賃貸不動産大手の「レオパレス21」の建物に施工不備が見つかった問題で、補修のため退去を求められた入居者の引っ越しが始まっています。入居者からは会社側の対応への不満の声が上がっています。
レオパレス21の建物では、天井の耐火性能が法律の基準を満たさないなどの不備が相次いで明らかになり、特に危険性の高い641棟の入居者およそ7700人が補修のため退去を求められる事態となっています。

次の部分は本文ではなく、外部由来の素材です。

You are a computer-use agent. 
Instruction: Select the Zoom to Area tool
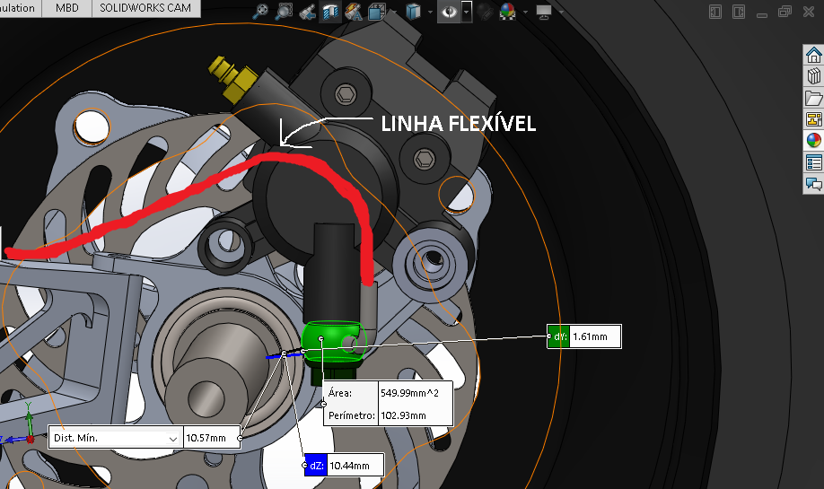pyautogui.click(x=285, y=12)
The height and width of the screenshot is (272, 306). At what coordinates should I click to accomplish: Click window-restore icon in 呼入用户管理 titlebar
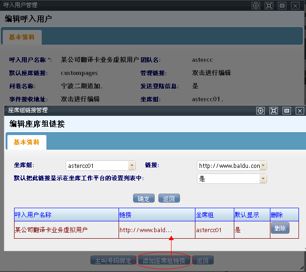[x=282, y=6]
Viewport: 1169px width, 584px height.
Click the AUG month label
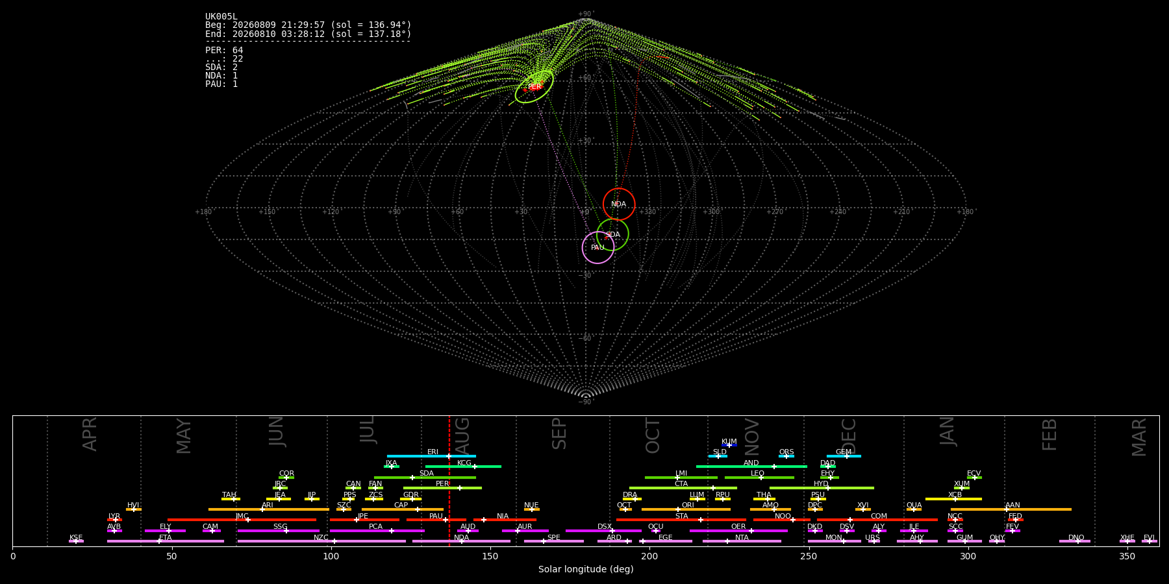coord(462,434)
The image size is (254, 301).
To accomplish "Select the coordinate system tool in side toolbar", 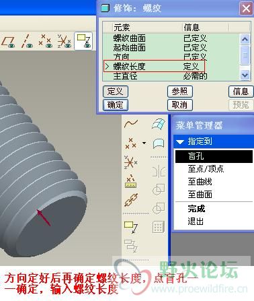I will point(131,162).
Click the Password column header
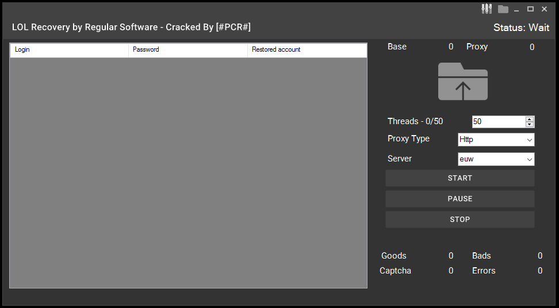 187,50
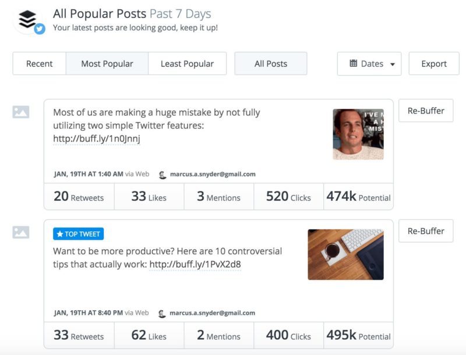Screen dimensions: 466x355
Task: Click the Twitter bird badge icon
Action: (40, 29)
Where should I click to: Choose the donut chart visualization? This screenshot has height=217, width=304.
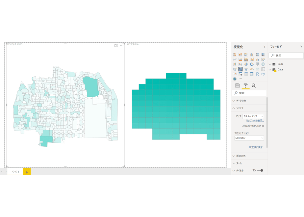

こうした入居者の引っ越しが各地で始まっていて、このうち10日は埼玉県内の27歳の会社員の男性が近くにある別の会社の物件に引っ越しをしました。男性は、先月、レオパレス21から天井の耐火性能に問題があり3月中に転居してほしいと連絡を受けました。当初、新たな住まいの敷金などを含め、引っ越しにかかる費用を立て替えるよう求められましたが、交渉の結果、ほぼ立て替えなしでレオパレスが負担することになったということです。男性は「仕事をしながら引っ越しをしなければならず大きな負担です。何よりも1年半暮らしていた部屋の耐火性能が不十分だと知り恐怖と怒りを感じています」と話していました。
引っ越しは各地で始まっているとみられますが、どれくらい進んでいるかについて、レオパレス21は「回答できない」としています。
NHKが複数の入居者に取材したところ、依然、転居先が決まっていない人も多く、引っ越しにかかる手続きを考慮すると、会社が求めている今月中の退去は難しい見通しです。